Task material:
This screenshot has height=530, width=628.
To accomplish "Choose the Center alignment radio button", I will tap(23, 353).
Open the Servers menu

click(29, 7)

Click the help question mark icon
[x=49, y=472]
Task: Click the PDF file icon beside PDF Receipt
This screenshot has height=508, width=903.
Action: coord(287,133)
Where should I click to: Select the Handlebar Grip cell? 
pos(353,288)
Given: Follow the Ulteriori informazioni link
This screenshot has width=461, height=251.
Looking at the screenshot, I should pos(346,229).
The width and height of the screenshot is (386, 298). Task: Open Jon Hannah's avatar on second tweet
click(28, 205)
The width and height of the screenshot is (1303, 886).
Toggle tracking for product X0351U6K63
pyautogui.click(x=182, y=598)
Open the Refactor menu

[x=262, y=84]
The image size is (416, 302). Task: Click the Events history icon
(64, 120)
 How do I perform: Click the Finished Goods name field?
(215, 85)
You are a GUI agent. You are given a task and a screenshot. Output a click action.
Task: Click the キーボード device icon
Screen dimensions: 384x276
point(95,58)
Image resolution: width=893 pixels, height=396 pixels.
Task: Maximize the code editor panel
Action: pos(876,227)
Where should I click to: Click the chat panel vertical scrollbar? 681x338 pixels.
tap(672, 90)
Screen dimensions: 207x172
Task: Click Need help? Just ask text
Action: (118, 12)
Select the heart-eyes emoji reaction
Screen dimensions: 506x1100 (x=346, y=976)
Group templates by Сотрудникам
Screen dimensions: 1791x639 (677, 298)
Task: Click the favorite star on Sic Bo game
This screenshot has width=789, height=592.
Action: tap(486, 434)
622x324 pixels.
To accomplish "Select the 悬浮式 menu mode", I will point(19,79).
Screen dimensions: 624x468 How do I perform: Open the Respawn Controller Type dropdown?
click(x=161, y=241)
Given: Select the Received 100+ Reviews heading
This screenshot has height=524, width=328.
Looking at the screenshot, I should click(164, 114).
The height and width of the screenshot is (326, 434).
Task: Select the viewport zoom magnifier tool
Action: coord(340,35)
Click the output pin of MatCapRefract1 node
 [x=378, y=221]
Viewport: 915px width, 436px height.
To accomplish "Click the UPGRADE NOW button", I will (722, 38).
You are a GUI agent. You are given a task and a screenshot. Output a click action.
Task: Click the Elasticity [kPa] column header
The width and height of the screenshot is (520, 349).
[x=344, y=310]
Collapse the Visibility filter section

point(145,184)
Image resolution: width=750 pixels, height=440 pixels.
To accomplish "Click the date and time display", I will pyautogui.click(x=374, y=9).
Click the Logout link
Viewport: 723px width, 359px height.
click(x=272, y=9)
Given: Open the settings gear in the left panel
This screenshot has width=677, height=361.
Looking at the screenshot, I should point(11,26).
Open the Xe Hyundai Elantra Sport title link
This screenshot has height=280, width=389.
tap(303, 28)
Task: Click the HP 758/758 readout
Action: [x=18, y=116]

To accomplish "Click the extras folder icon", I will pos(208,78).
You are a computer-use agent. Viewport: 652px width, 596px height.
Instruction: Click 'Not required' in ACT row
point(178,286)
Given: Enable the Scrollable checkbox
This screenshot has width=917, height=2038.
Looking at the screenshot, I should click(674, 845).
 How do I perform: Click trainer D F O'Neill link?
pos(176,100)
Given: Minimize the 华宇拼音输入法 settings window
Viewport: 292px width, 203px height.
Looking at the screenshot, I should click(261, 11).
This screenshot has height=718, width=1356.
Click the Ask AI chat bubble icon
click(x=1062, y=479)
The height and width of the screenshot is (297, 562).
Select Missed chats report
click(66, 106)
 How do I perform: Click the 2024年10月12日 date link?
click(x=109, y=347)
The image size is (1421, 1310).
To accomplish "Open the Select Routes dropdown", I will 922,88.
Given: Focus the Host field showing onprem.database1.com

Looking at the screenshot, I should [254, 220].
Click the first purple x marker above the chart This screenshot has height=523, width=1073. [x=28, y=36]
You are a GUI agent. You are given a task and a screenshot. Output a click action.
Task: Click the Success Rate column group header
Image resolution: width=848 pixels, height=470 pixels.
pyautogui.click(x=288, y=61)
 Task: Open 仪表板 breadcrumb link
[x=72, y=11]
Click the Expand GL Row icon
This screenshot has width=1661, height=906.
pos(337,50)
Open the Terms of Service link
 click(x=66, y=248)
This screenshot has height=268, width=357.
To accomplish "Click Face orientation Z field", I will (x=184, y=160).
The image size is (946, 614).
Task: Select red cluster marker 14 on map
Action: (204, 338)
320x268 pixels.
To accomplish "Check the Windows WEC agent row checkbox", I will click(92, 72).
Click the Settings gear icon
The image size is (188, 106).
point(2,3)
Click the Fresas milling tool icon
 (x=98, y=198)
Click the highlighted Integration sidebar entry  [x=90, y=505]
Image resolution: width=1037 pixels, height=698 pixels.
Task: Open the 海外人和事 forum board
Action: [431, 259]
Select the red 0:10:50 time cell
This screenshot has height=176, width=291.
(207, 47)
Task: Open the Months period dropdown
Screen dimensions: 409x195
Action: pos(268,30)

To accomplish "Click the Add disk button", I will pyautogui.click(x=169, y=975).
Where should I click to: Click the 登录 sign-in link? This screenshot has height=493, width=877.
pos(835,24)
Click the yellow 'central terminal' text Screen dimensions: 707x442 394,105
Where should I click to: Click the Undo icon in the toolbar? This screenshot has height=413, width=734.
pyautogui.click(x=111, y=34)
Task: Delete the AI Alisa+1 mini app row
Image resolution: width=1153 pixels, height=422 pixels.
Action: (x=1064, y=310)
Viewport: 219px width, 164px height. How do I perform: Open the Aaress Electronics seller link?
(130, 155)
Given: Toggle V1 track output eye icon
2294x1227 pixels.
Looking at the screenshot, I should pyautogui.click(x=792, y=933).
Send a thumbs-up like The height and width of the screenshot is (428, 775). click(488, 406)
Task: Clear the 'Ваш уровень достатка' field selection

What is expected: Rewrite the records above, putting "Where do I click to" wherever "Where should I click to" appears and leaving everything else unchanged.

Solution to this exercise:
This screenshot has height=530, width=628.
To accomplish "Choose the Center alignment radio button", I will tap(23, 353).
Open the Servers menu

click(29, 7)

Click the help question mark icon
[x=49, y=472]
Task: Click the PDF file icon beside PDF Receipt
This screenshot has height=508, width=903.
Action: coord(287,133)
Where do I click to: Select the Handlebar Grip cell? 
pos(353,288)
Given: Follow the Ulteriori informazioni link
This screenshot has width=461, height=251.
Looking at the screenshot, I should pos(346,229).
The width and height of the screenshot is (386, 298). Task: Open Jon Hannah's avatar on second tweet
click(28, 205)
The width and height of the screenshot is (1303, 886).
Toggle tracking for product X0351U6K63
pyautogui.click(x=182, y=598)
Open the Refactor menu

[x=262, y=84]
The image size is (416, 302). Task: Click the Events history icon
(64, 120)
 How do I perform: Click the Finished Goods name field?
(215, 85)
You are a GUI agent. You are given a task and a screenshot. Output a click action.
Task: Click the キーボード device icon
Screen dimensions: 384x276
point(95,58)
Image resolution: width=893 pixels, height=396 pixels.
Task: Maximize the code editor panel
Action: pos(876,227)
Where do I click to: Click the chat panel vertical scrollbar? 681x338 pixels.
tap(672, 90)
Screen dimensions: 207x172
Task: Click Need help? Just ask text
Action: (118, 12)
Select the heart-eyes emoji reaction
Screen dimensions: 506x1100 (x=346, y=976)
Group templates by Сотрудникам
Screen dimensions: 1791x639 (677, 298)
Task: Click the favorite star on Sic Bo game
This screenshot has width=789, height=592.
Action: tap(486, 434)
622x324 pixels.
To accomplish "Select the 悬浮式 menu mode", I will point(19,79).
Screen dimensions: 624x468 How do I perform: Open the Respawn Controller Type dropdown?
click(x=161, y=241)
Given: Select the Received 100+ Reviews heading
This screenshot has height=524, width=328.
Looking at the screenshot, I should click(164, 114).
The height and width of the screenshot is (326, 434).
Task: Select the viewport zoom magnifier tool
Action: coord(340,35)
Click the output pin of MatCapRefract1 node
 [x=378, y=221]
Viewport: 915px width, 436px height.
To accomplish "Click the UPGRADE NOW button", I will (722, 38).
You are a GUI agent. You are given a task and a screenshot. Output a click action.
Task: Click the Elasticity [kPa] column header
The width and height of the screenshot is (520, 349).
[x=344, y=310]
Collapse the Visibility filter section

point(145,184)
Image resolution: width=750 pixels, height=440 pixels.
To accomplish "Click the date and time display", I will pyautogui.click(x=374, y=9).
Click the Logout link
Viewport: 723px width, 359px height.
click(x=272, y=9)
Given: Open the settings gear in the left panel
This screenshot has width=677, height=361.
Looking at the screenshot, I should point(11,26).
Open the Xe Hyundai Elantra Sport title link
This screenshot has height=280, width=389.
tap(303, 28)
Task: Click the HP 758/758 readout
Action: [x=18, y=116]

To accomplish "Click the extras folder icon", I will pos(208,78).
You are a computer-use agent. Viewport: 652px width, 596px height.
Instruction: Click 'Not required' in ACT row
point(178,286)
Given: Enable the Scrollable checkbox
This screenshot has width=917, height=2038.
Looking at the screenshot, I should click(674, 845).
 How do I perform: Click trainer D F O'Neill link?
pos(176,100)
Given: Minimize the 华宇拼音输入法 settings window
Viewport: 292px width, 203px height.
Looking at the screenshot, I should click(261, 11).
This screenshot has height=718, width=1356.
Click the Ask AI chat bubble icon
click(x=1062, y=479)
The height and width of the screenshot is (297, 562).
Select Missed chats report
click(66, 106)
 How do I perform: Click the 2024年10月12日 date link?
click(x=109, y=347)
The image size is (1421, 1310).
To accomplish "Open the Select Routes dropdown", I will 922,88.
Given: Focus the Host field showing onprem.database1.com

Looking at the screenshot, I should [254, 220].
Click the first purple x marker above the chart This screenshot has height=523, width=1073. [x=28, y=36]
You are a GUI agent. You are given a task and a screenshot. Output a click action.
Task: Click the Success Rate column group header
Image resolution: width=848 pixels, height=470 pixels.
pyautogui.click(x=288, y=61)
 Task: Open 仪表板 breadcrumb link
[x=72, y=11]
Click the Expand GL Row icon
This screenshot has width=1661, height=906.
pos(337,50)
Open the Terms of Service link
 click(x=66, y=248)
This screenshot has height=268, width=357.
To accomplish "Click Face orientation Z field", I will (x=184, y=160).
The image size is (946, 614).
Task: Select red cluster marker 14 on map
Action: (204, 338)
320x268 pixels.
To accomplish "Check the Windows WEC agent row checkbox", I will click(92, 72).
Click the Settings gear icon
The image size is (188, 106).
point(2,3)
Click the Fresas milling tool icon
 (x=98, y=198)
Click the highlighted Integration sidebar entry  [x=90, y=505]
Image resolution: width=1037 pixels, height=698 pixels.
Task: Open the 海外人和事 forum board
Action: [431, 259]
Select the red 0:10:50 time cell
This screenshot has height=176, width=291.
(207, 47)
Task: Open the Months period dropdown
Screen dimensions: 409x195
Action: pos(268,30)

To accomplish "Click the Add disk button", I will pyautogui.click(x=169, y=975).
Where do I click to: Click the 登录 sign-in link? This screenshot has height=493, width=877.
pos(835,24)
Click the yellow 'central terminal' text Screen dimensions: 707x442 394,105
Where do I click to: Click the Undo icon in the toolbar? This screenshot has height=413, width=734.
pyautogui.click(x=111, y=34)
Task: Delete the AI Alisa+1 mini app row
Image resolution: width=1153 pixels, height=422 pixels.
Action: (x=1064, y=310)
Viewport: 219px width, 164px height. How do I perform: Open the Aaress Electronics seller link?
(130, 155)
Given: Toggle V1 track output eye icon
2294x1227 pixels.
Looking at the screenshot, I should pyautogui.click(x=792, y=933).
Send a thumbs-up like The height and width of the screenshot is (428, 775). click(488, 406)
Task: Clear the 'Ваш уровень достатка' field selection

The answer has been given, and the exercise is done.